[Opening TASK INPUT section]

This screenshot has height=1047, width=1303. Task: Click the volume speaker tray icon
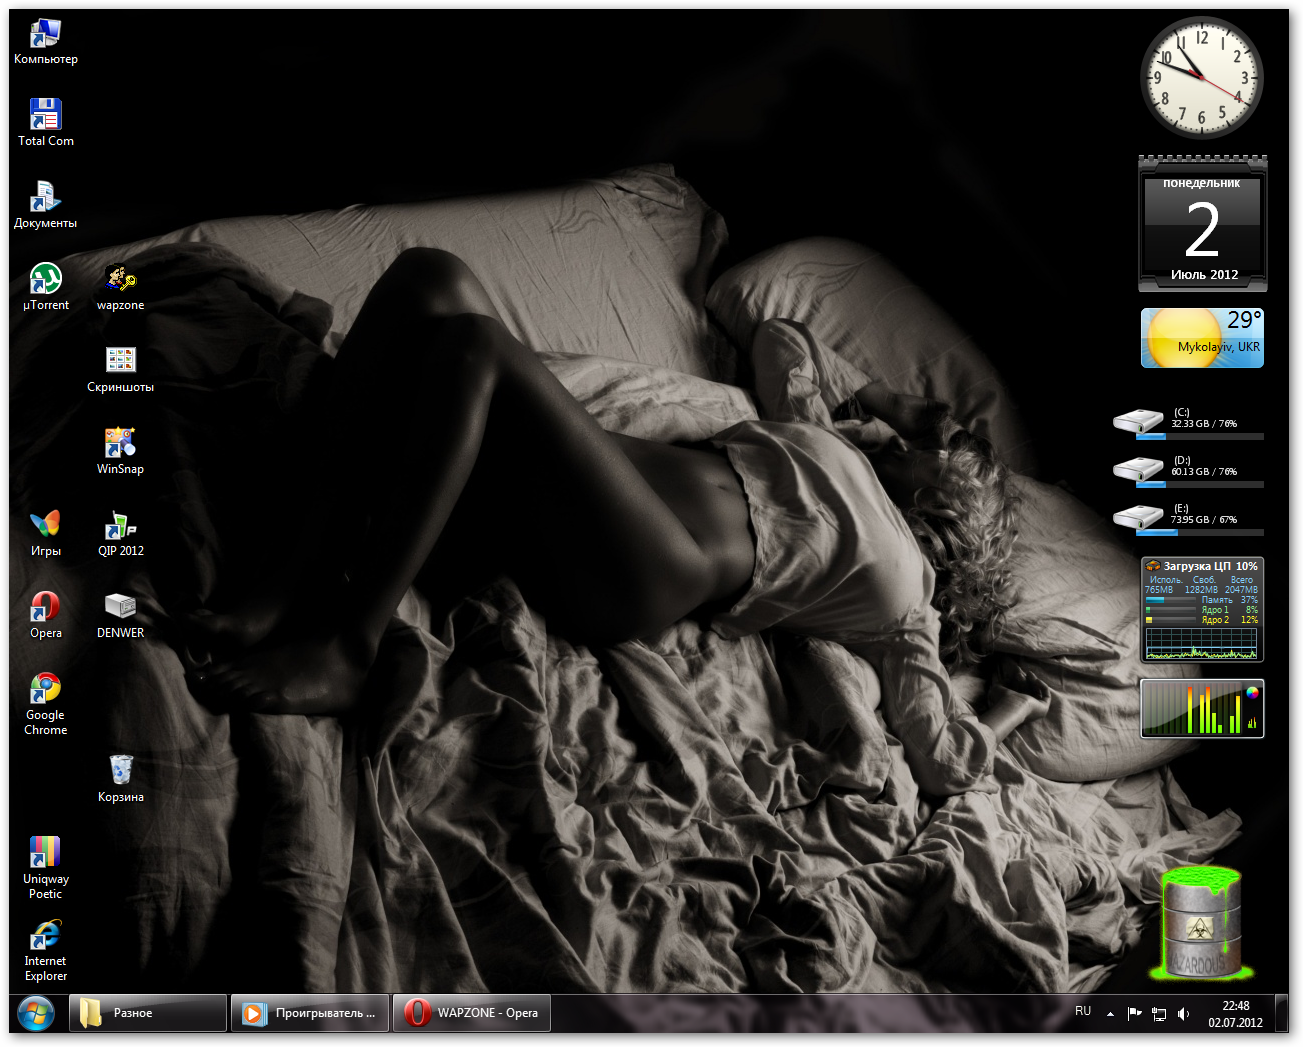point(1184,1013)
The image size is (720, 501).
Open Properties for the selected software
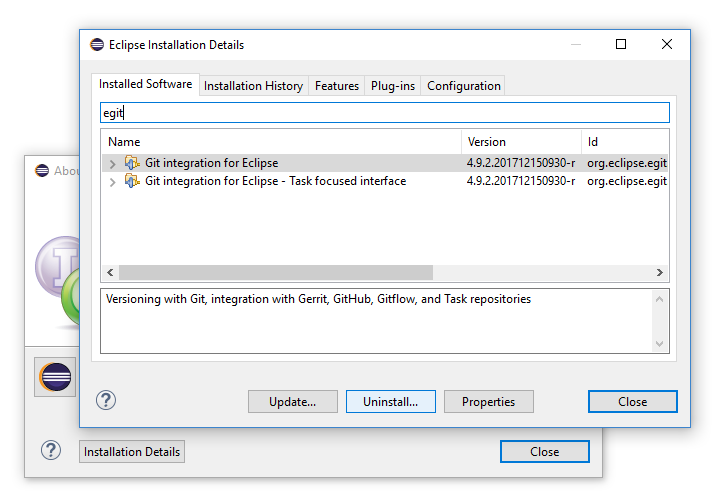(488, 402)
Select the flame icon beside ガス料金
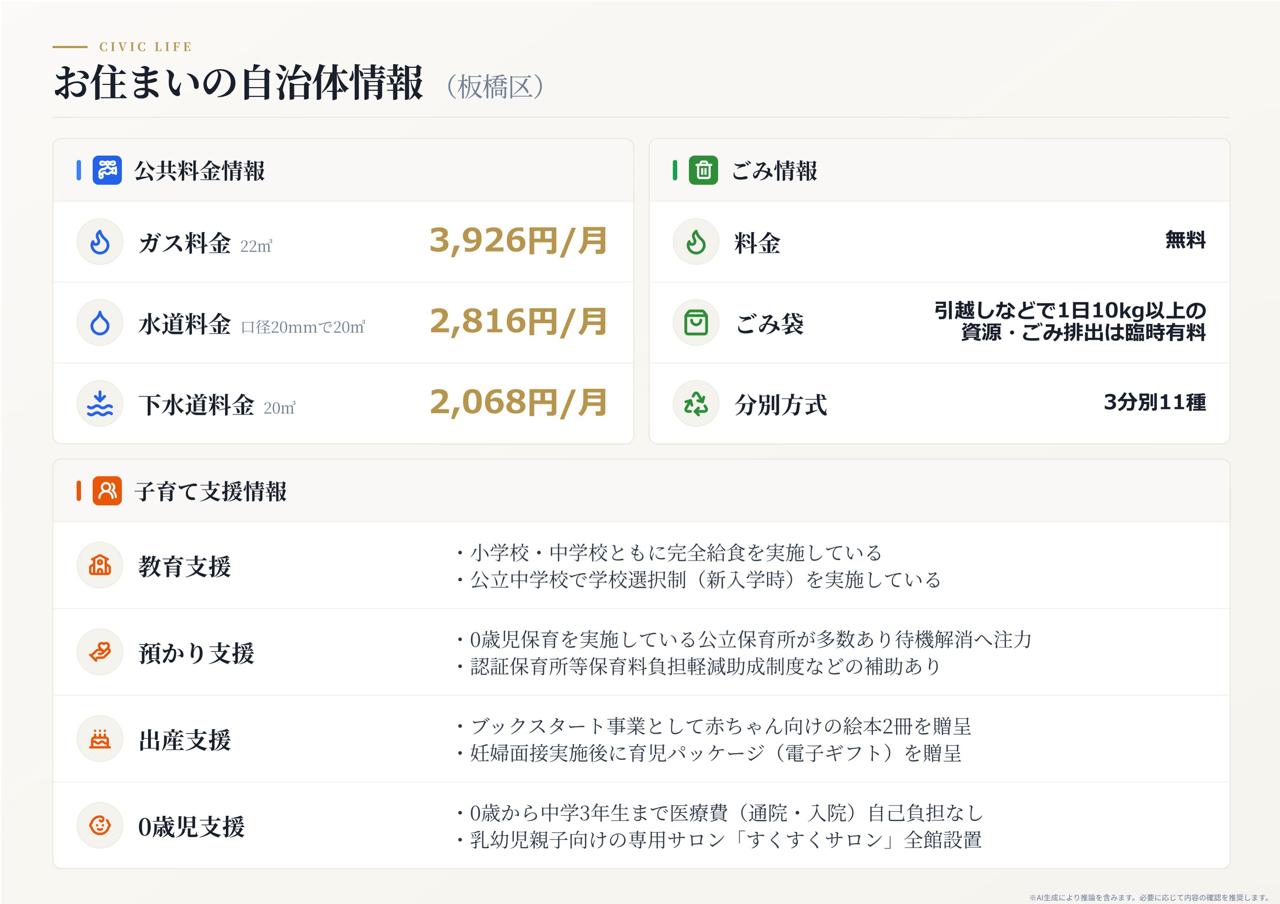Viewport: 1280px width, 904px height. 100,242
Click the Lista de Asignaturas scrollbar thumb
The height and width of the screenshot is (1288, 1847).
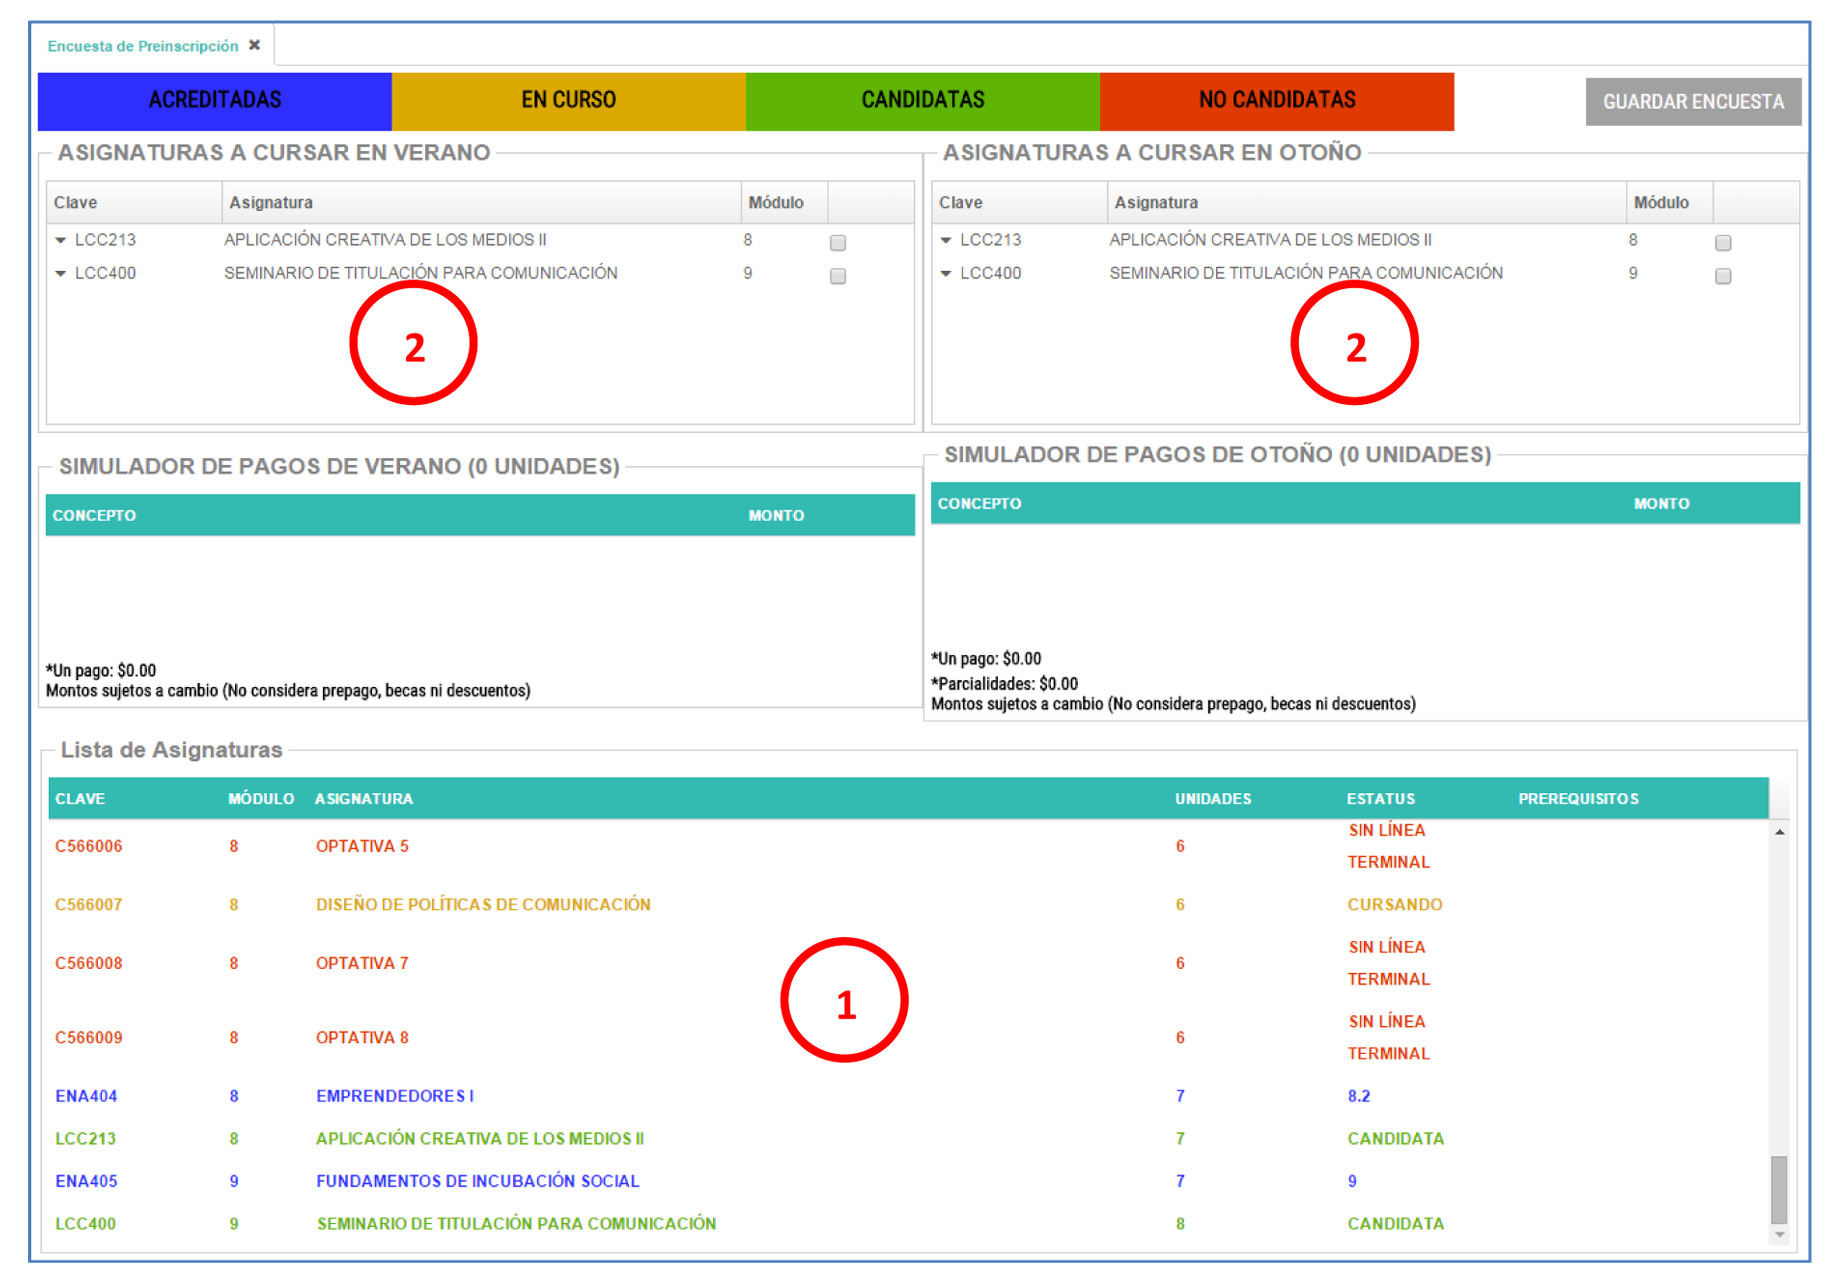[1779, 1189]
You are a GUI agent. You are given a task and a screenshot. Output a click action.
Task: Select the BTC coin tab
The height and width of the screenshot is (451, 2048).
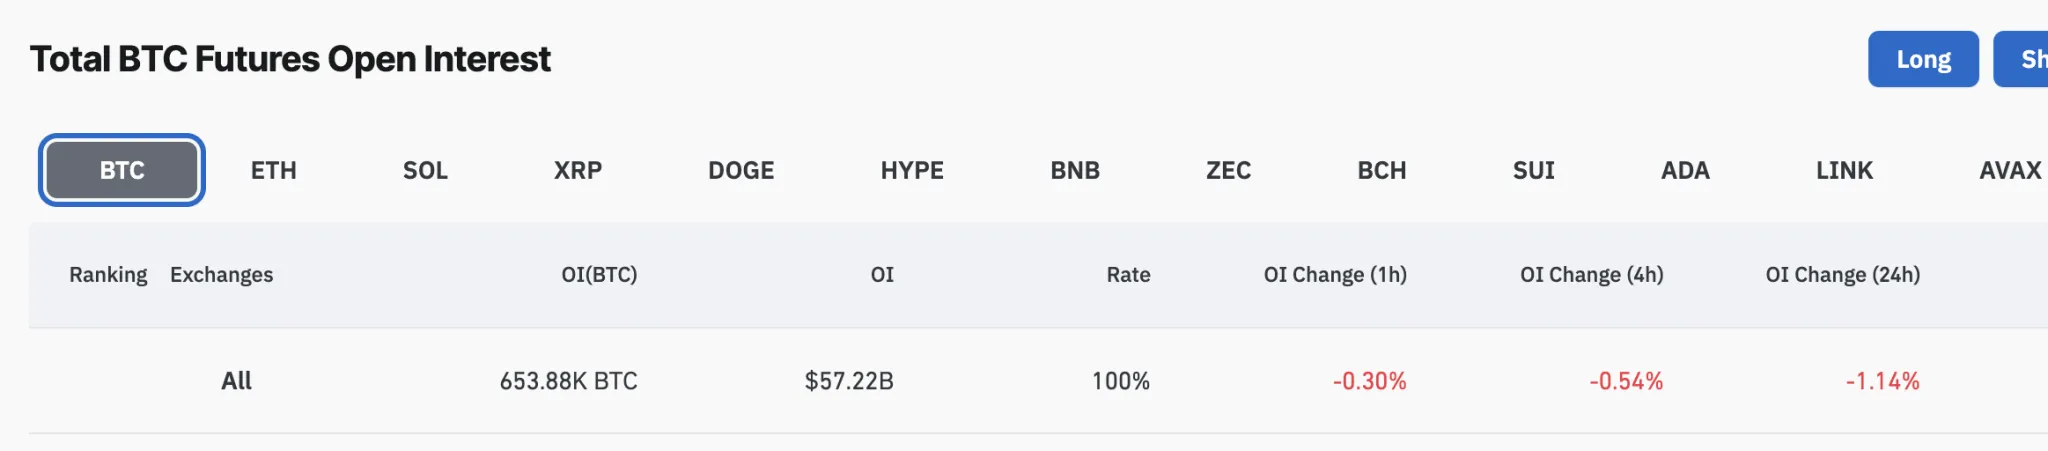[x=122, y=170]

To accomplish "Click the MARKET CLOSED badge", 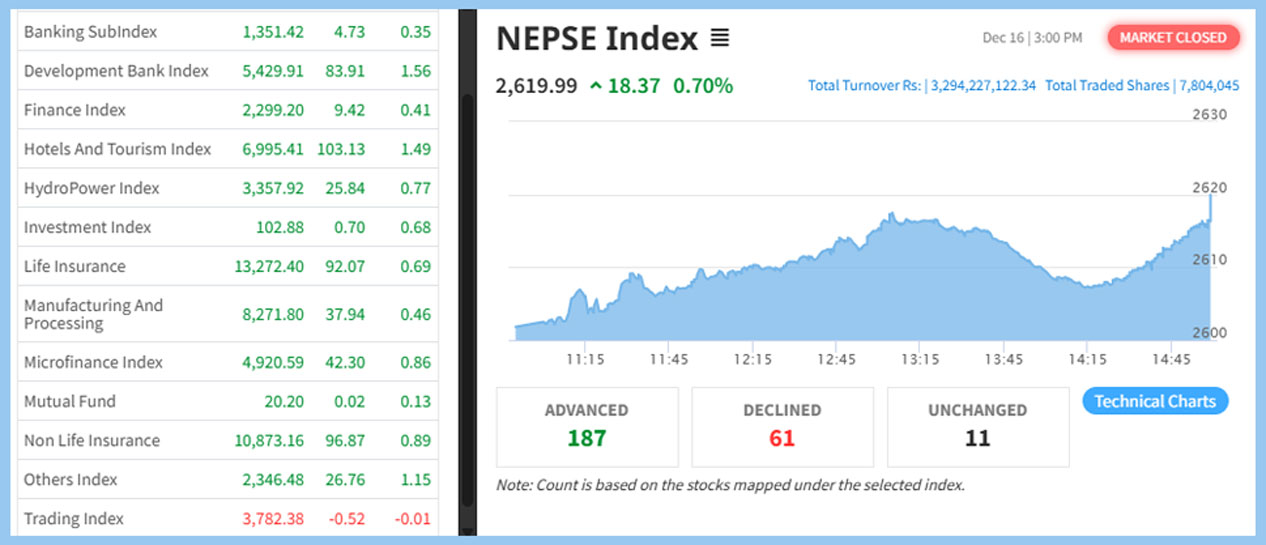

[Closing TASK INPUT section]

TASK ITEM -
What you need to copy is the run of lines from the one holding "Click the Lista" through the end of the data, exactly and only, both ends included, pictures omitted.

WRITTEN RESPONSE -
Click the Lista de Asignaturas scrollbar thumb
The height and width of the screenshot is (1288, 1847).
[1779, 1189]
You are a GUI agent. You are given a task and a screenshot. Output a click action.
Task: Select the BTC coin tab
The height and width of the screenshot is (451, 2048).
[x=122, y=170]

To accomplish "Click the MARKET CLOSED badge", 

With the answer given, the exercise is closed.